Still, Samsung may currently have the strongest commercially available RGB lineup in the U.S.
TCL: The Quiet Threat
TCL isn’t making as much noise right now, but that may be temporary. The company has already introduced RGB Mini-LED technology in China and continues expanding aggressively in premium TV categories. It’s greatest weapon has always been pricing disruption.
If it brings RGB televisions globally at aggressive price points, it could pressure both Samsung and Hisense. That’s especially dangerous because TCL has improved significantly in brightness performance, local dimming, and gaming features over the past few years. Its biggest challenge remains premium brand perception in North America.
Today, consumers still associate Sony and Samsung with high-end television leadership, so TCL needs a breakout RGB product to change that conversation. And it may be closer than people think.
Sony Could Change Everything
And then there’s Sony, arguably the most anticipated player in this race. Sony has spent years refining RGB backlight technology and recently confirmed its upcoming lineup will launch under the True RGB branding. That name feels intentional. Sony is clearly positioning itself as the company delivering RGB technology the right way, and not simply the fastest way.
Its biggest advantage is processing. Sony’s image processing has consistently been among the best in the industry. Its ability to preserve creator intent, maintain natural motion, and deliver superior color accuracy could make True RGB the most balanced implementation yet.
Sony claims wider viewing angles, improved brightness efficiency, better color volume, and significantly improved blooming control. And if those claims hold up, so Samsung may own the flashy demo floor, Hisense may own affordability, but Sony could own actual picture quality.
That reveal is expected very soon, and we’ll be watching closely.
Can RGB Kill OLED?
Not yet, since OLED still wins in pixel-level contrast, still delivers perfect blacks, and premium OLED TVs remain stunning. But RGB Mini-LED is attacking OLED’s biggest weaknesses, which is brightness limitations, burn-in anxiety and large-screen affordability. That last point matters most.

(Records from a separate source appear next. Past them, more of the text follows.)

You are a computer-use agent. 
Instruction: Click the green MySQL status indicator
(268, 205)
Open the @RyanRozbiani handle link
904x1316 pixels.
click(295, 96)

A 98-inch or 100-inch OLED remains wildly expensive, and RGB televisions could deliver premium performance at massive screen sizes for far less. That’s where this market gets very interesting.
The Bottom Line
For the first time in years, premium TV innovation feels genuinely exciting again. This isn’t another recycled marketing term. RGB backlighting represents a meaningful leap in how LCD TVs create color and brightness. Hisense moved first, Samsung moved aggressively and TCL is waiting for its moment.
Sony may still deliver the most refined version of all, and later this month we’re invited to it’s global announcement. Stay tuned next week…
2026 could be remembered as the year OLED finally got real competition.